Houda, qui se cache derrière le compte Instagram « Jeune Bonoise », est photographe à ses heures perdues. À l’abris des regards, l’originaire de Skikda, qui habite à Annaba, au nord-est de l’Algérie, immortalise des rues, des moments, gens… Elle a accepté de nous en dire davantage sur cette mélancolie qui l’anime. Bienvenue dans son Houd. 

Quand une personne géniale m’a mise en contact avec Houda pour réaliser son portrait, j’ai tout de suite voulu la rencontrer. En vrai. Pas derrière un écran. Ça tombait bien puisque je devais me rendre en Algérie le 6 juin dernier avant que ce voyage ne tombe à l’eau… Après quelques échanges, le feeling semble passer et on convient de se retrouver lors de ma venue à Annaba pour que la jeune bonoise puisse se raconter à moi. Finalement, me voilà à Paris, derrière mon téléphone dimanche 26 juin. Il est 20 heures passées dans l’Hexagone et 19 heures et quelques en l’Algérie. On s’écrit sur Instagram pendant plus de 3 heures. Entre questions et confidences, Houda m’embarque à la rencontre de cette autre, la Jeune bonoise d’Instagram

« Je m’appelle Houda, j’ai un Master en Information et Communication, spécialité Audiovisuel ». C’est ainsi qu’elle commence. Passionnée par la photographie et l’art de manière générale, la jeune femme travaille actuellement dans une agence de voyages et prend la casquette de photographe sur son temps libre. À l’origine, Houda veut étudier les langues mais « maketbetch ». Ce n’était pas écrit, le destin en a décidé autrement. « Dégoutée » et « très démotivée », elle choisit alors sa spécialité « au pif » mais ne regrette pas pour autant. Aujourd’hui, elle sait ce qu’elle veut : faire de la photographie son métier à plein temps et réaliser des films. 

Qui es-tu ‘Jeune bonoise’ ?

Originaire de Skikda, Philippeville lors de la colonisation française, qui se situe à un peu de plus de 70 kilomètres à l’ouest de Annaba, elle soutient que son compte Instagram est un mélange de ces deux villes. D’ailleurs, pourquoi ce pseudonyme Instagram ? Pour certains, il va de soi mais pour d’autres, il ne veut pas dire grand chose. Houda s’explique : « Quand j’ai commencé, c’était ‘Hudadigitalova’, en référence au rappeur Laylow dont je suis fan.
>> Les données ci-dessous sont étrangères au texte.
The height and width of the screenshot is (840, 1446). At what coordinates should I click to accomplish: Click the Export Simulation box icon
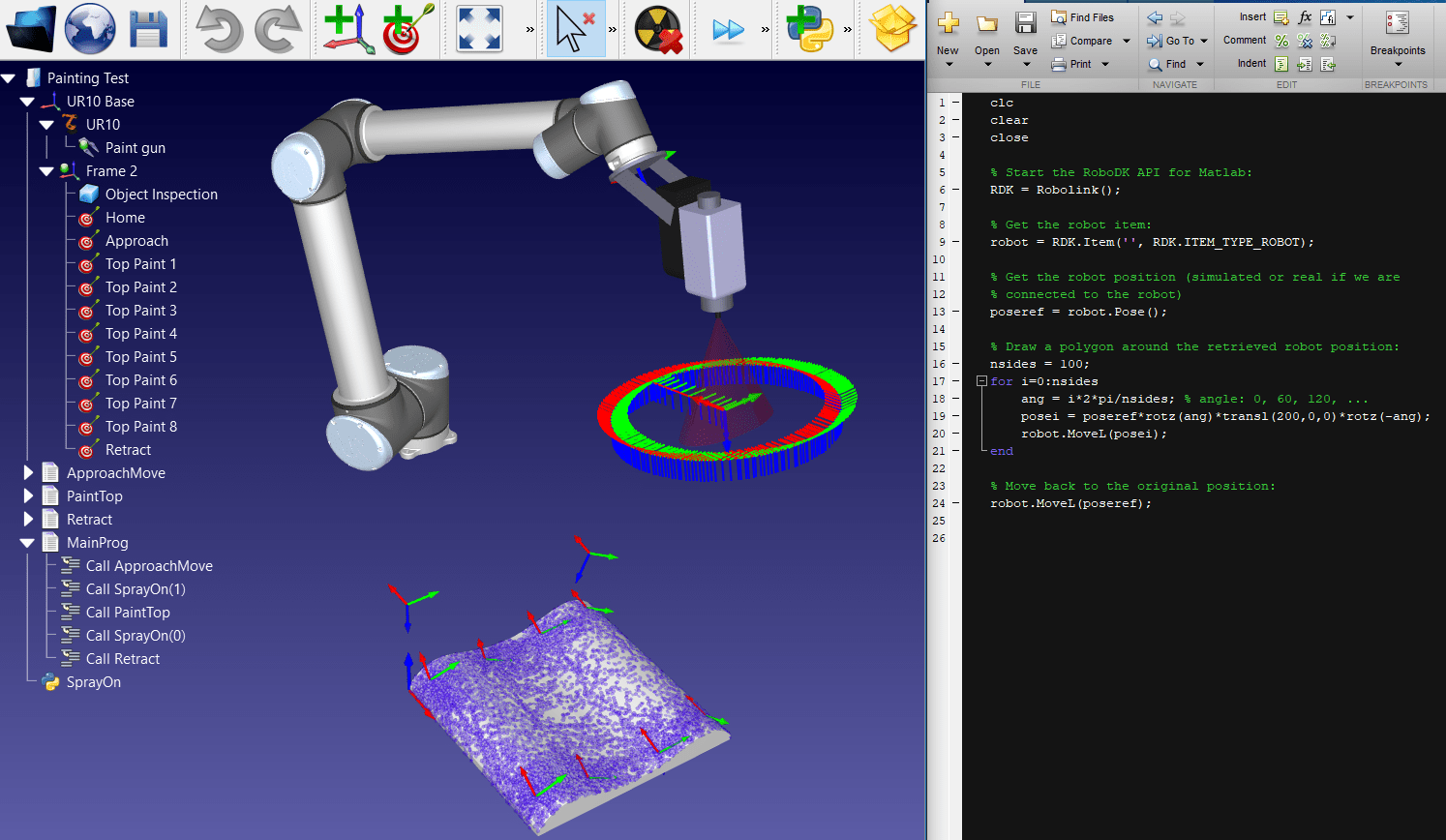889,28
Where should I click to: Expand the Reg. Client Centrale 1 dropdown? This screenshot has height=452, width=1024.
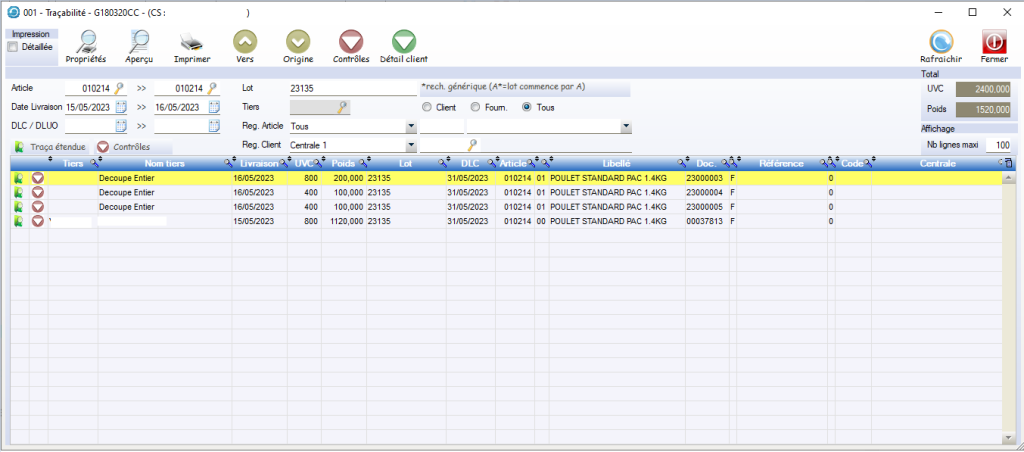click(x=411, y=146)
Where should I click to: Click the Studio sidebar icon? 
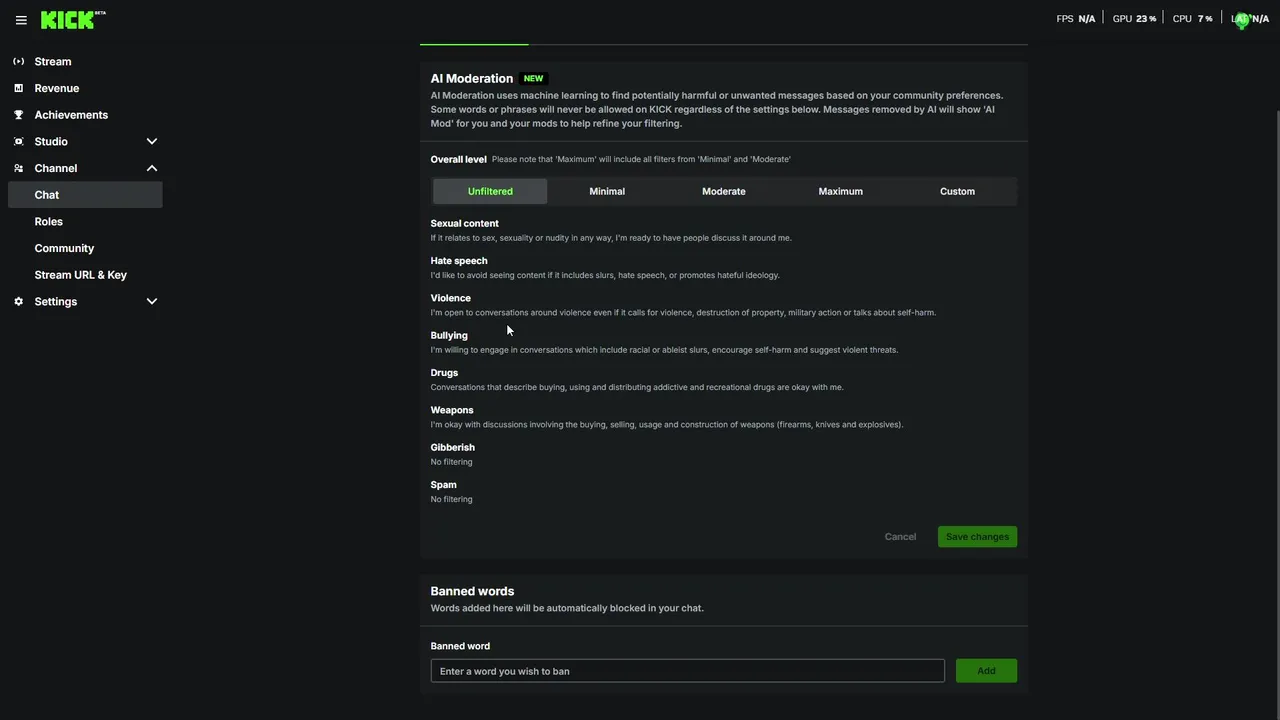point(19,142)
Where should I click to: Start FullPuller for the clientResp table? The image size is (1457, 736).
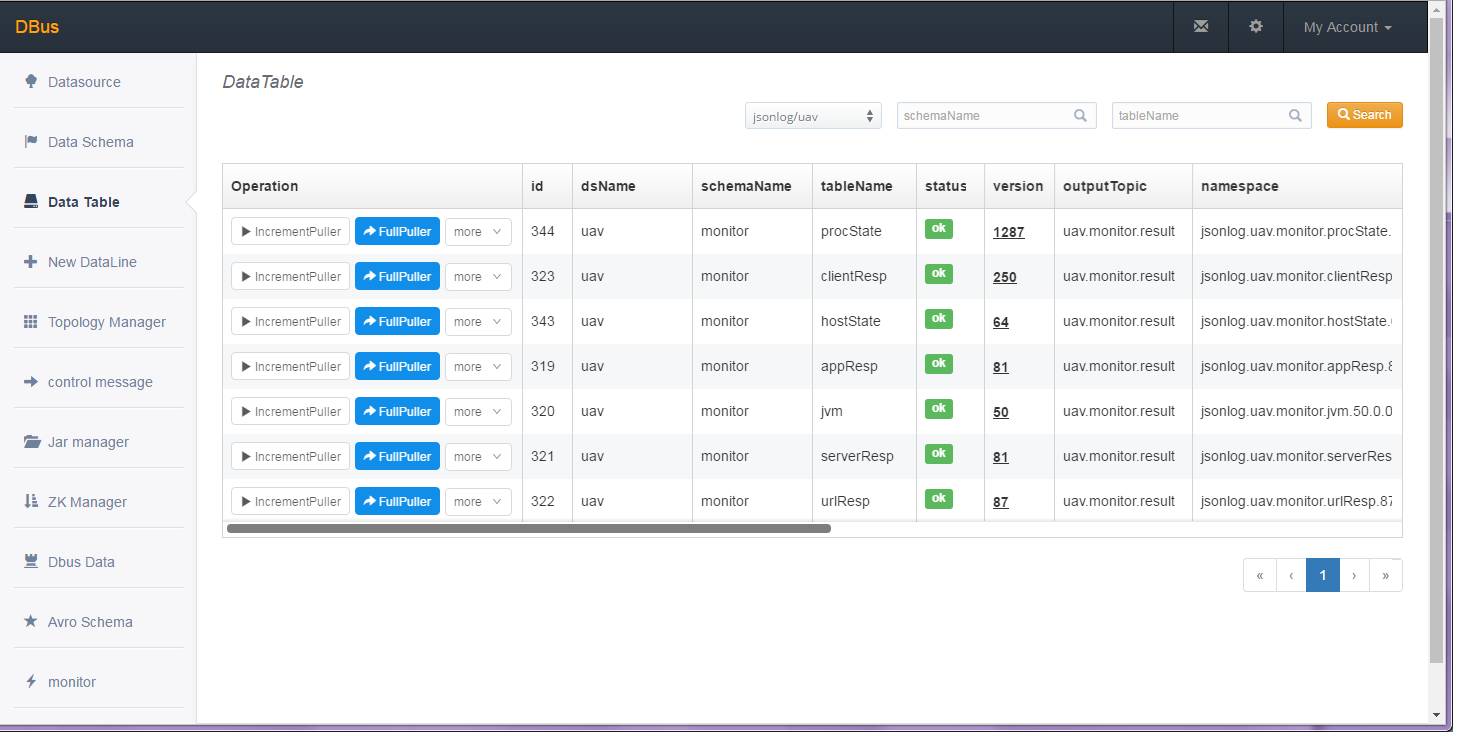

Puis, j’ai vu que très peu de gens avaient la référence et suite à un échange avec une pote, durant lequel je lui ai fait part de mon envie de changer mon pseudo, elle m’a proposé ‘Jeune bonoise’, vu qu’elle avait elle-même un compte sous le pseudo de ‘Jeune algéroise’ ». Pour Houda, le choix est donc simple. « Je suis une jeune algérienne de Annaba, appelée Bône lors de la colonisation française et les termes Bônois et Bônoise se référaient donc aux habitants de Bône », se justifiait-elle.

Même si elle est né à Skikda, Houda n’en reste pas moins attachée à Annaba. En effet, cette dernière représente beaucoup plus pour elle que sa ville natale. Elle insiste : « J’y suis depuis mes 2 ans, c’est là où j’ai grandi, là où j’ai connu la vie et c’est aussi mon inspiration ». Sur son compte Instagram, elle fédère plus de 10 000 abonnés dont « pas mal d’étrangers d’un peu partout dans le monde ». Ils la suivent du Brésil, du Chili, d’Irak, de Palestine, d’Europe, même si les Algériens occupent la plus grosse part de son audience. Houda débute son aventure sur le (désormais) réseau de Marc Zuckerberg en juin 2020. « J’ai commencé à faire des vidéos courtes depuis ma fenêtre et je les postais sur mon compte privé. Mes amis appréciaient énormément et beaucoup d’entre eux se sont mis à m’harceler pour que je crée un compte public », avance-t-elle d’abord. Pour faire plus simple, elle bascule son profil du privé au public et ne partage au début « que de la street et des vidéos ». Le nombre d’abonnés qui ne cesse alors de croître lui faire peur. 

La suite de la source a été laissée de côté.